Scaling Moore’s Wall: A Public-Private Partnership in Search of a Technological Revolution
56 Pages Posted: 19 Sep 2014 Last revised: 11 Jul 2015
Date Written: July 6, 2015
The decline of corporate research and vertical disintegration of supply chains in many industries has led to an innovation ecosystem increasingly reliant on linkages between institutions. These shifts present new challenges for long-term technology development. Pre-commercial public-private research consortia offer one policy response, and yet the majority of past research has focused on public-private consortia created for short-term (1- to 3-years out) technology development and technology catch-up. Based on unprecedented access to archives of the Semiconductor Research Corporation (SRC), publically available data, 50 semi-structured interviews, and participant observation, we examine how one public-private partnership, the Nanoelectronics Research Initiative (NRI), emerged in response to arguably the most significant presumptive anomaly of our time: the end of Moore’s Law. NRI aimed to bridge the semiconductor industry’s past 40 years of unprecedented technology development — captured by Moore’s Law — with a radically new (and, as of this writing, not-yet-discovered) technology that will maintain this development indefinitely. We describe and analyze the processes by which NRI emerged.
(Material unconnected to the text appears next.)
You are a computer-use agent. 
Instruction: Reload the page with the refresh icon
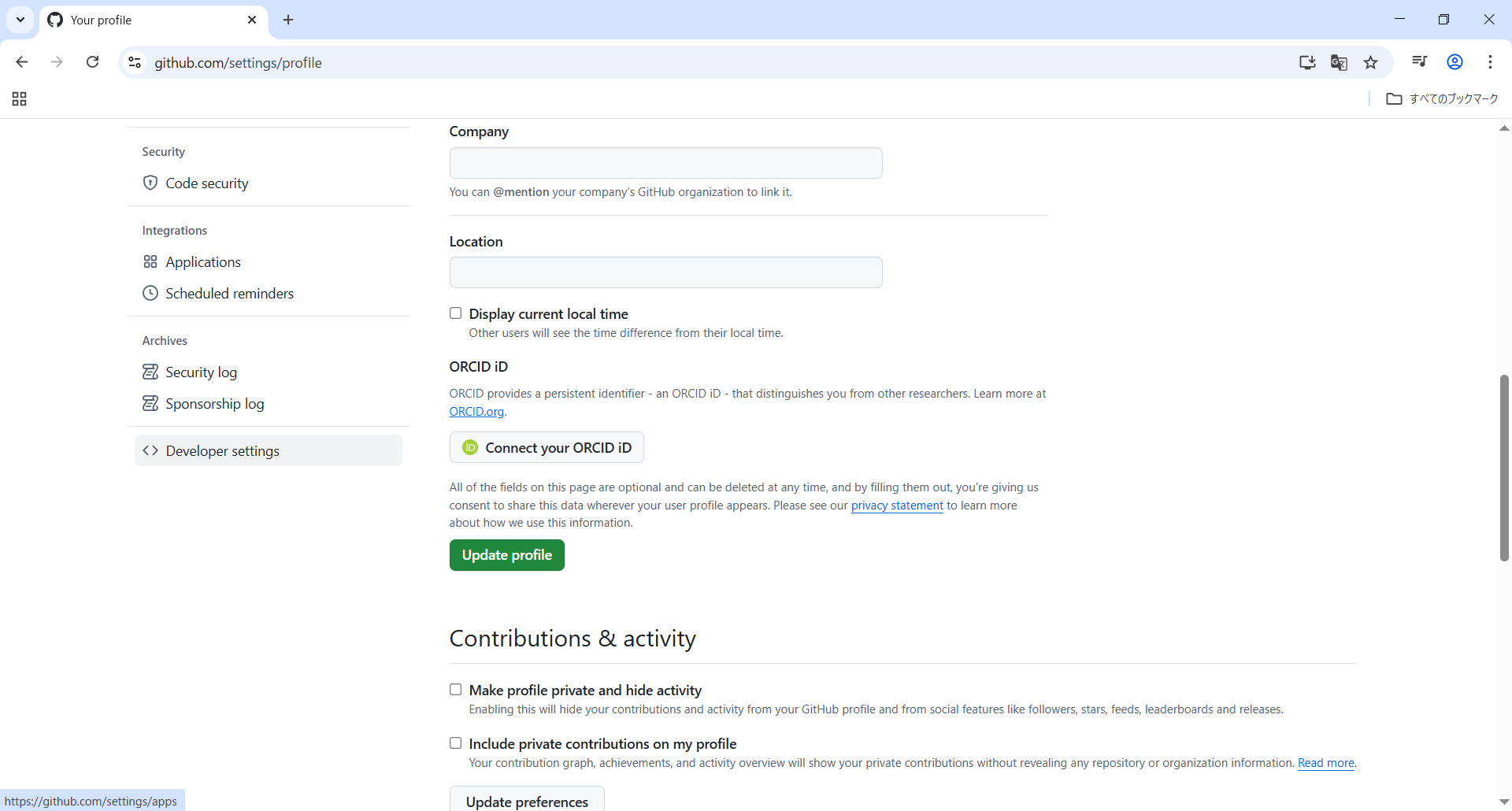click(x=92, y=62)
Building on a long history of collaborative university-industry research programs managed by the Semiconductor Research Corporation (SRC), we suggest the NRI played a coordinating role within the scientific community. Specifically, we show how NRI incorporated industry expertise in manufacturing and design to inform and shape academic research aimed at inventing a successor to CMOS technology. We conclude by questioning the extent to which the effort was appropriately suited to the nature and importance of the end-of-Moore’s Law challenge and the extent to which lessons from NRI may be generalized to a broader set of industrial contexts requiring coordination to overcome major technological discontinuities. Given that the NRI program was ongoing as of the terminal date of our study, we make no normative judgment about NRI’s success or failure in meeting its objectives.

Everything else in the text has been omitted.